Pump-House Heritage Area

Down Alexandra Road, hidden at the heart of Alexandra Basin, lies the port graving docks. Graving docks are port infrastructures used for the construction, maintenance and repairing of vessels. They are also known as dry docks and consist in an enclosed basin that can be flooded and drained through a pumping mechanism. This way the ship can be floated or rest on blocks in the drained space, allowing operations like cleaning or painting the cleaning hull. The pumping mechanism is stored in the pump house, built close to the dock.

The history of the graving docks dates back to the mid-19th century. Throughout the 1800s, facilities for repairing ships became a necessity in a busy port like Dublin. By the 1840s, the existing graving slips were no longer fit for the vessels that kept increasing their sizes year after year. Thus, the Port Chief Engineer, George Halpin Jr., designed the Graving Dock no.1. His assistant, Bindon Blood Stoney (the future next Chief Engineer) supervised the project. The graving dock was constructed by William Dargan and opened in February 1860. One century later, in 1957, the port built the Graving Dock no. 2. The Dublin Port and Docks Board was considered a matter of national importance because of the increase in ship repair work in the Port after the Emergency.

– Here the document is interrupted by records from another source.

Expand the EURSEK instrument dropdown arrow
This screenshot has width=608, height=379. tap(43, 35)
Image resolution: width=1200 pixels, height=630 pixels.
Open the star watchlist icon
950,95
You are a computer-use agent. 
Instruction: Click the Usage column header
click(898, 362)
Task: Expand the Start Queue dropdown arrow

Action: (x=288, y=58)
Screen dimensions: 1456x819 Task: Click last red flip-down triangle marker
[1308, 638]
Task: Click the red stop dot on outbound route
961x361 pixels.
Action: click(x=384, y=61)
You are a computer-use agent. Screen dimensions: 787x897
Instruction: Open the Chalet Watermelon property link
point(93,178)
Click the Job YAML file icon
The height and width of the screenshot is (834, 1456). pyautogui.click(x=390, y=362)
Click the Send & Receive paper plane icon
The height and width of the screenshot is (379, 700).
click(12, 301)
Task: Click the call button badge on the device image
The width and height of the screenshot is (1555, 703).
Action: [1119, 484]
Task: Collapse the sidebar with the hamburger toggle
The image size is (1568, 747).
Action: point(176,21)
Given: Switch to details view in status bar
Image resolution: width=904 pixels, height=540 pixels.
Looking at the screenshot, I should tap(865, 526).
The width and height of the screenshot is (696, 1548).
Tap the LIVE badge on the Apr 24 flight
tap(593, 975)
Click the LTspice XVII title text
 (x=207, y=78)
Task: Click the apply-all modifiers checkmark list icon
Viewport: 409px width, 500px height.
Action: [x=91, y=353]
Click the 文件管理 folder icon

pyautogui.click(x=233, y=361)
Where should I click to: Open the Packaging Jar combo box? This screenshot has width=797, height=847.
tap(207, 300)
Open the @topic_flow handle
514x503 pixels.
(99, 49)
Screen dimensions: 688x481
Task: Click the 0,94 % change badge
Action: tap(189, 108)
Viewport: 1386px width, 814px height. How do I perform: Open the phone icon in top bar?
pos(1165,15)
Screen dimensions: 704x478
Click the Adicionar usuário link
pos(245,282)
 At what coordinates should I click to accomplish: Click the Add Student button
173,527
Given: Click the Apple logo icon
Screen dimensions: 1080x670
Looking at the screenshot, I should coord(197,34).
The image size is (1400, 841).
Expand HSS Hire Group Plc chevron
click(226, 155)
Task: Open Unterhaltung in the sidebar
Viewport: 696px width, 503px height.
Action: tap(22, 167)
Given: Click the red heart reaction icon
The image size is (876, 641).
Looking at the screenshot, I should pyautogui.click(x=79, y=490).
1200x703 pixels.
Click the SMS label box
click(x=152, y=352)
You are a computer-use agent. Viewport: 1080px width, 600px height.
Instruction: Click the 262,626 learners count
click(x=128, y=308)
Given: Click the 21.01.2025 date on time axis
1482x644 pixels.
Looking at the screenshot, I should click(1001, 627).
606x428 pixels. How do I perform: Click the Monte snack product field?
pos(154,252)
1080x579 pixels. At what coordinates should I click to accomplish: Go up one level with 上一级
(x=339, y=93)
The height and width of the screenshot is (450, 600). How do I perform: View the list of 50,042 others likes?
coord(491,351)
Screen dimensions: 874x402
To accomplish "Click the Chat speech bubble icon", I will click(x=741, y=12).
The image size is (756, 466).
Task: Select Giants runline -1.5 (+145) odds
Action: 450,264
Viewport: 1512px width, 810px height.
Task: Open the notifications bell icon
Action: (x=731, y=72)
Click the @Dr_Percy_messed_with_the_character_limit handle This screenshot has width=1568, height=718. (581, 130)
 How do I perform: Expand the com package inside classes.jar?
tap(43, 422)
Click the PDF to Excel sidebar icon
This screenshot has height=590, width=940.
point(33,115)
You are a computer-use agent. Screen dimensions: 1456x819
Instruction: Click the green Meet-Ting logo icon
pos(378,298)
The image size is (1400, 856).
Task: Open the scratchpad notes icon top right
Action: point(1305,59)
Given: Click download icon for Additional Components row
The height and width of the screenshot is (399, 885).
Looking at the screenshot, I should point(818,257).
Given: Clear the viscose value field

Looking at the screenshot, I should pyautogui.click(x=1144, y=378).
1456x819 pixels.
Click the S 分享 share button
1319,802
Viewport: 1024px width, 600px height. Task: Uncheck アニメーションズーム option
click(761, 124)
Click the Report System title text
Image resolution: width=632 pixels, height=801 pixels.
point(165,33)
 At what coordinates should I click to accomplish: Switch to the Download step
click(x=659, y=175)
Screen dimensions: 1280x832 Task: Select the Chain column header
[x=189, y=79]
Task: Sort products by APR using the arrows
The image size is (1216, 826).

In 2021 Dublin Port completed the first stage of its project to create a heritage zone in this unique space. The Graving Dock no.2 has been in-filled to create a public plaza. Dock gates have been kept unfilled to preserve its character. The 2-acre open space will host public events like exhibitions, concerts, performances or markets. Stage two will involve opening up Pumphouse Two as part of the Port’s distributed museum. Stage three will see the unearthing and restoration of Victorian Graving Dock no. 1. The last stage will see architectural intervention to graving dock no. 1, as always envisaged under the Alexandra Basin Redevelopment project.

The Pumphouse presents set the start of the cultural events programme in 2020 for this new heritage area. It was a statement on Dublin Port intent to programme events in the new heritage zone based on Dublin and its port’s rich heritage. The project comprised five theatre pieces
recorded in the Victorian era Pumphouse. Some were pre-existing and already staged, and others were bespoken for the project. Following this premise, a new site-specific play has been commissioned to ANU in 2021: The Book of Names. ANU, in collaboration with Landmark, brought the area to life, creating a show to tell the events of the Irish Wars of 1919-1923 in Dublin Port and City. Written and directed by Louise Lowe, the play is based on port registers preserved at the Dublin Port Archive. Lar Joye, the Port Heritage Director, discovered the story of a secret port-based IRA cell after researching the archives. Known as the Q company, this unit of dock workers smuggled 97% of the ammunition used in the War of Independence.

The port hopes to welcome more artists and host a wide range of cultural events for Dublin citizens and visitors to enjoy the arts and the port industrial heritage fine examples. As the project stages develops, the port intents to tell the story of how the Graving Dock worked, its relevance to the Port throughout 19 and 20th centuries and how ports changed since those times and are still developing. The Pumphouse heritage area has been incorporated into the port distributed museum.